The cast of Robbie Crusoe’s Treasure Island. Picture by Robin Crossley.
STAGE REVIEW THE panto Robbie Crusoe’s Treasure Island was a welcome tropical escape from the chilly weather.
Written and directed by Trish White, Broadway Productions’ show, in Totland Church Hall, was packed with songs, comedy and audience participation for young and old.
Despite a number of adult members being unable to take roles due to pre-booked holidays, the younger actors took to the stage and pulled off engaging performances.
Jack Craddock was good as Robbie Crusoe and developed as the pantomime went on. He became more confident and was complemented by his love interest, Polly, played by Jenny Gibbs.

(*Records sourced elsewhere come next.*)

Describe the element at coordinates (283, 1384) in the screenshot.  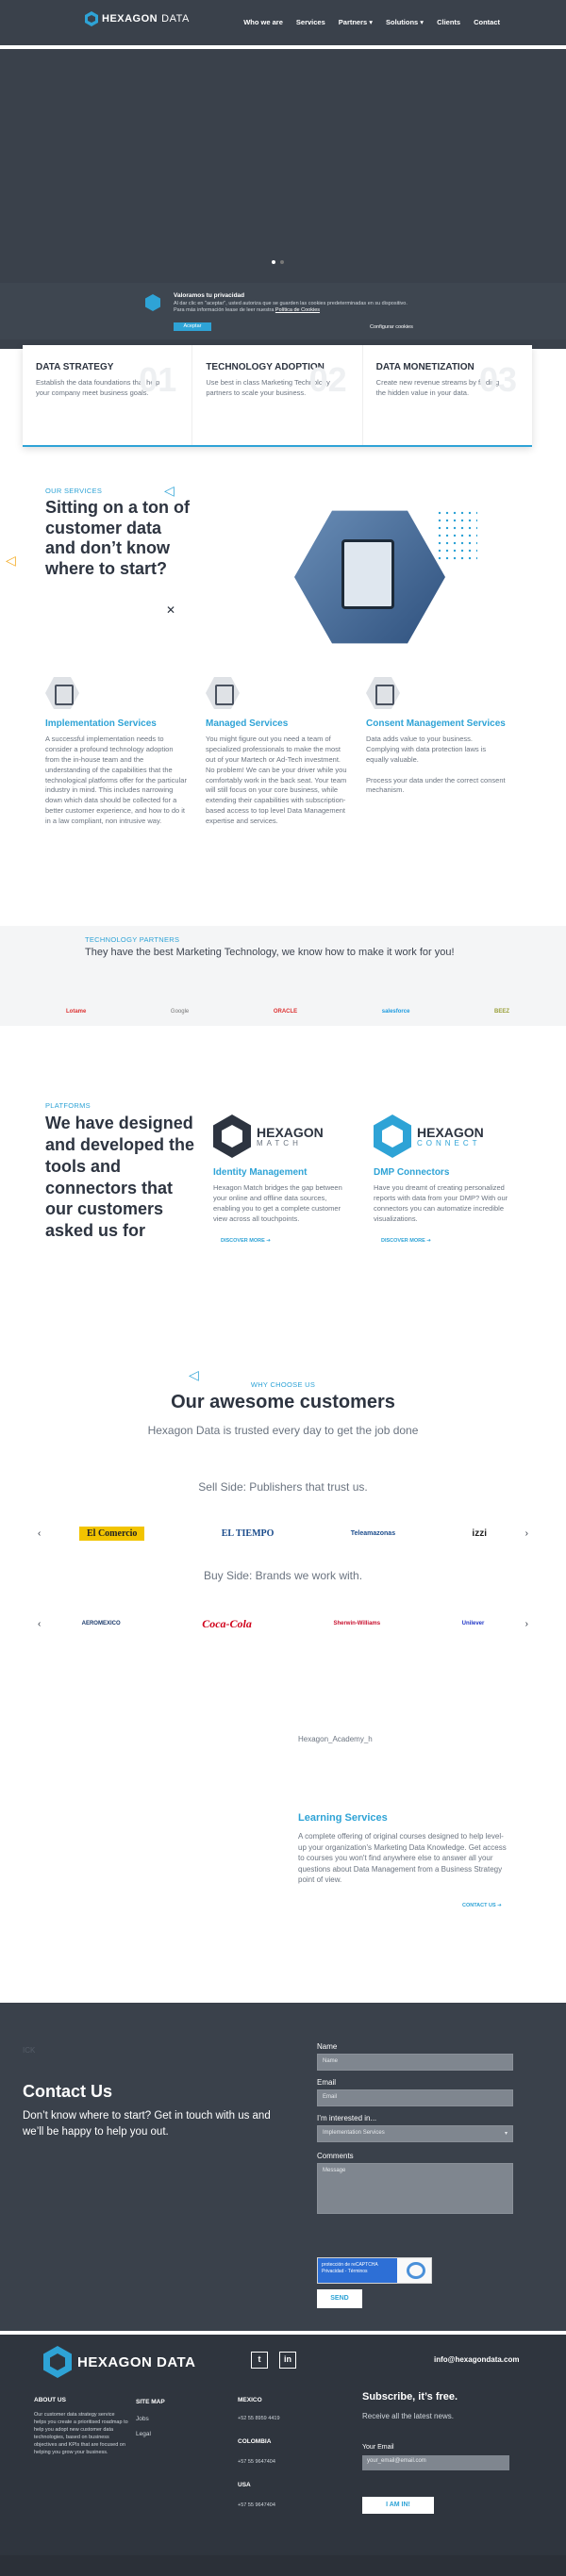
I see `why-eyebrow: WHY CHOOSE US` at that location.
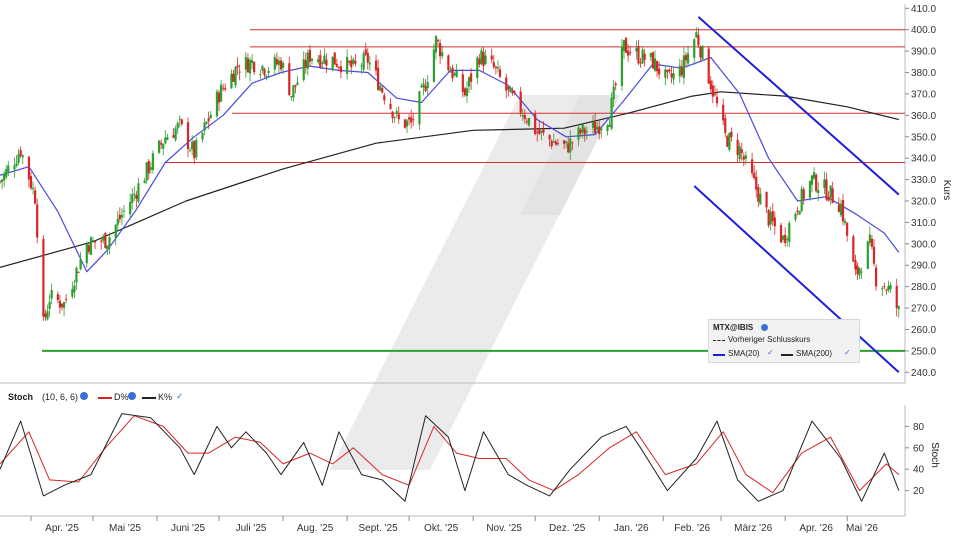  Describe the element at coordinates (442, 528) in the screenshot. I see `time-tick-label: Okt. '25` at that location.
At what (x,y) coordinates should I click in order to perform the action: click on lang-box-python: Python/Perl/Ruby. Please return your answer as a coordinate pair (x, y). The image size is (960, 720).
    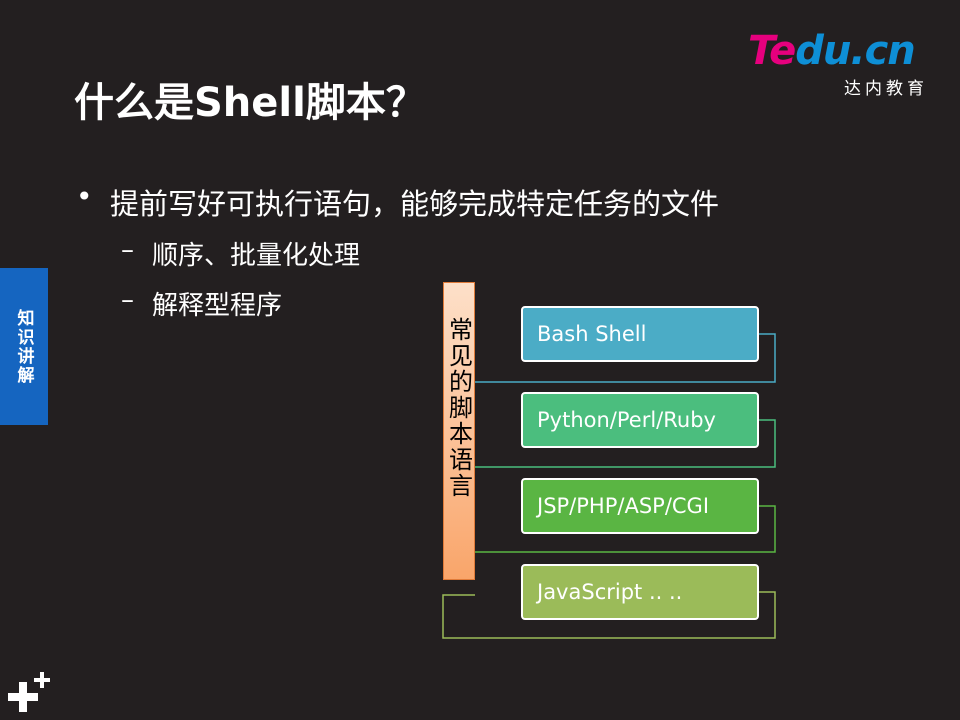
    Looking at the image, I should click on (640, 420).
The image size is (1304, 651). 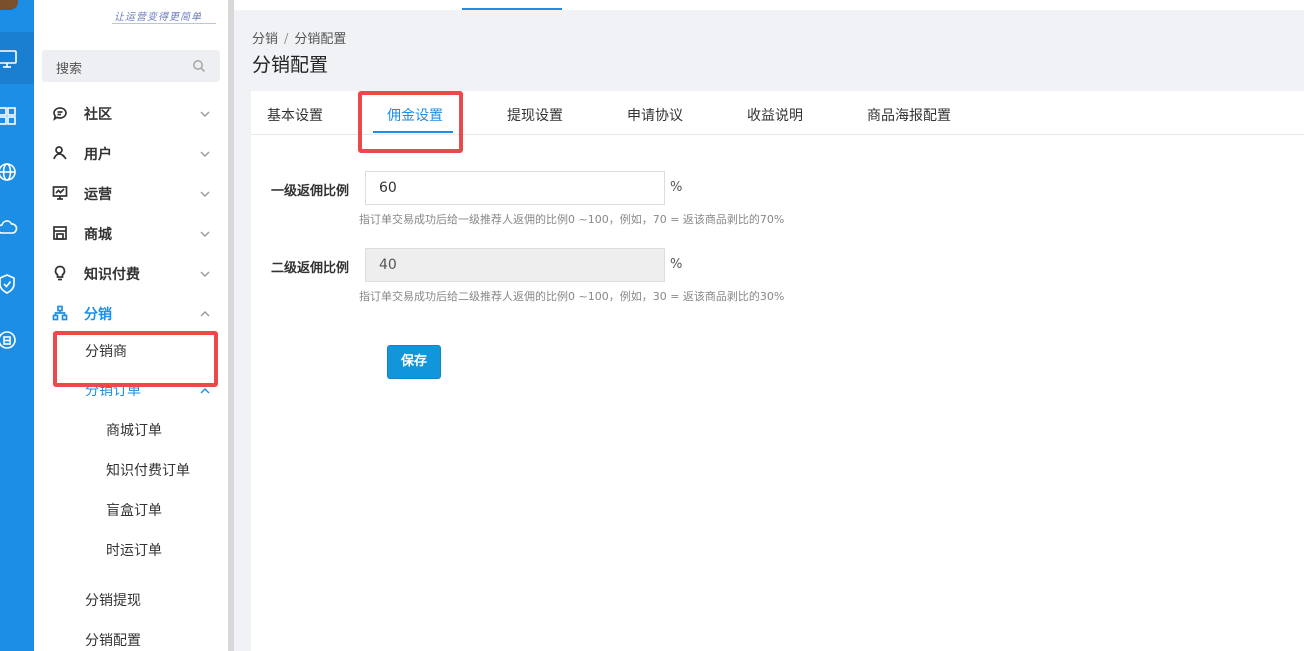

Jenny had an outstanding voice and grabbed the audience’s attention with her solo, I See The Light, but the loud backing track didn’t help the projection of her vocals.
Christine Seaman played an excellent Mrs Crusoe — her slap-stick kept the audience laughing and an incident involving a flying rubber duck went down a treat.
The star of the show was Joe Hall, as Robbie’s younger brother, Charlie. He was confident and full of energy and his cheeky attitude towards his mother was great fun to watch.
During scene changes, Joe often came on stage alongside other cast members to entertain the audience — sweets were handed out and balls were thrown into the audience, adding to an enjoyable night.
Katherine Brooker, Aislinn Smart and Kirsty Johnson were the villainous raiders of the reef and, along with Billy Boyle (Roisin Smart), they drew a lot of loud and enthusiastic booing — just the thing for traditional panto fun.
The rest of the cast and production team were very good and everyone pulled together.
Right down to the last second when the curtain closed, leaving Cory Gibbs, the octopus, standing alone and scrambling to get backstage, the cast of Treasure Island hit gold with the audience.